Так проходила суббота, за ней воскресенье, и начиналась новая неделя.
Отец всегда требовал результата, он будто готовил щенка для собачьей выставки. Его сын должен был во всем превосходить других. Отца же следовало ничем не расстраивать, ибо если такое случалось, то наступали тяжелые дни. Он мог запереться в своем кабинете и выйти только спустя несколько часов, обязательно с планом, как проучить сына. Состоял этот план чаще всего из последовательных лишений. Хотя, даже когда Константину удавалось ни в чем не провиниться, одно лишение было неизменным: отец никогда не говорил, что любит его. Впрочем, он никогда этого и не проявлял. Формальные объятия на прощание, поцелуи в лоб перед сном, отводимый при встрече взгляд – Андрей Петрович не позволял себе лишней нежности, в которой будто бы чувствовал свою уязвимость. Между ними существовала какая-то непреодолимая пропасть; они были чужими друг другу, просто старыми знакомцами.
С поступлением сына в университет отец, согласно опять же немецким нормам, выселил его из дома подальше – в общежитие, в неделю присылал незначительную сумму, которой никогда не хватало даже на еду, и больше никак с ним не контактировал. Объяснялось все просто: «Незаработанные деньги развращают».
Однако в каком-то смысле жизнь в общежитии повторяла будни детства: книги, надежда только на свои способности и больше ничего. Так Константин приобрел тогда новое для себя качество – ответственность за все, чего касались его руки. Он привык работать один, и делать это лучше всех. Ему была важна каждая мелочь, он работал скрупулезно, без полумер, и дело не в том, что он так хотел, просто не умел иначе.
…Часы пробили семь, густая темнота за окном проредилась сотнями зажженных окон, новорожденная луна катилась к горизонту.
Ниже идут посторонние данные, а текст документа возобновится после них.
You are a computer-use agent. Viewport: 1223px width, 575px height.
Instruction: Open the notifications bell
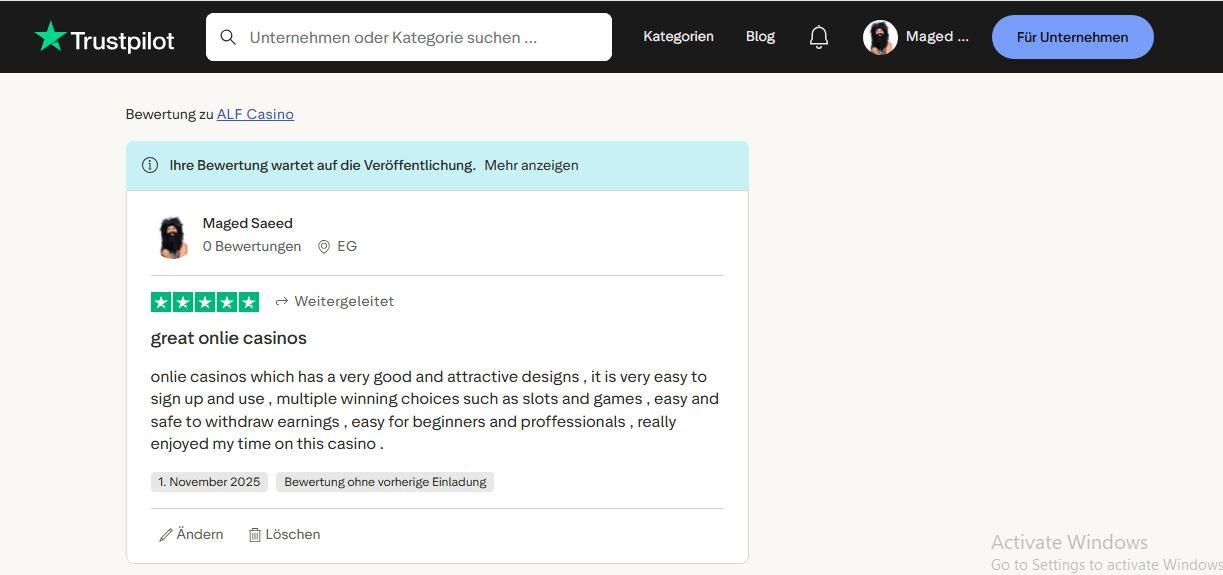[x=819, y=37]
Так было и тогда, когда Миля умерла.
Тот день он помнил как в бреду. Рано утром позвонил отец и каким-то заигрывающим, даже казавшимся нелепым для него, голосом спросил нечто дурацкое и очевидное, ради чего, возможно, даже звонить-то не стоило. Разбитым яйцом тёк мартовский проспект, в синем небе горел буйный огонь, витрины стреляли солнечными бликами, и черные снежные холмы плавились на тротуарах. Эти воспоминания слепили глаза настолько, что, будучи сейчас, зимним утром, с своей квартире, Константин невольно зажмурился и сильно наморщил лоб. А дальше в памяти всплыл вечер, какой-то обыденно спокойный, когда, казалось, затихло всё, и даже звезды сонно едва мерцали сквозь молочную дымку раннего вечера. И в этой тишине зашла в кабинет Миля, повесила на крючок пальто и осталась в легком винтажном платье. Она обняла Константина, и трогательная нежность разлилась по ее губам, веки сомкнулись, а щеки вспыхнули застенчивым пламенем. И на секунду показалось, что растаяла обыкновенность, что миг превратился в вечность, а рай стал вполне осязаемым не местом, но состоянием. Впрочем, как и всякий рай, этот оказался потерянным.